If these companies went further and converted 10% of their cash to , its price could increase by $400,000 instead, putting it around $430,000, the report claimed.
Ark’s maximum price target
At the same time, global institutional allocations between 2.5% and 6.5% across the board could push the price of Bitcoin far beyond even that, to anywhere between $200,000 and $500,000. And roughly 6.5% is exactly the portion of their funds that big players should invest in Bitcoin to maximize returns, the researchers noted.
“Based on daily returns across asset classes during the past 10 years, our analysis suggests that allocations to bitcoin should range from 2.55% when minimizing volatility to 6.55% when maximizing returns,” the report explained.

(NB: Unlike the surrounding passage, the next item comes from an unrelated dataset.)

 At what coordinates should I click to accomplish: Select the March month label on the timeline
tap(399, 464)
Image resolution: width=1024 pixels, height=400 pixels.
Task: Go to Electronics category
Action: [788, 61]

Furthermore, thanks to being mostly uncorrelated with traditional assets and regulations over the last 10 years, Bitcoin today “deserves a strategic allocation in well-diversified institutional portfolios,” especially since its market capitalization grows at an exponential rate.
“ARK estimates that bitcoin’s daily trading volume could exceed the volume of the US equity market in fewer than four years and the volume of the global FX spot market in fewer than six years,” the experts predicted.
The total BTC futures open interest—or the combined value of all outstanding contracts—on the Chicago Mercantile Exchange has increased tenfold during 2020, reaching $1 billion. This means that institutional investors already have a wide array of instruments to access Bitcoin in increasingly sophisticated ways, ARK noted.
“We believe bitcoin offers one of the most compelling risk-reward profiles among assets. As our analysis suggests, it could scale from roughly $500 billion to $1-5 trillion in network capitalization during the next five to ten years,” the researchers summarized.
They added, “In our view, capital allocators should consider the opportunity cost of ignoring bitcoin as part of a new asset class.”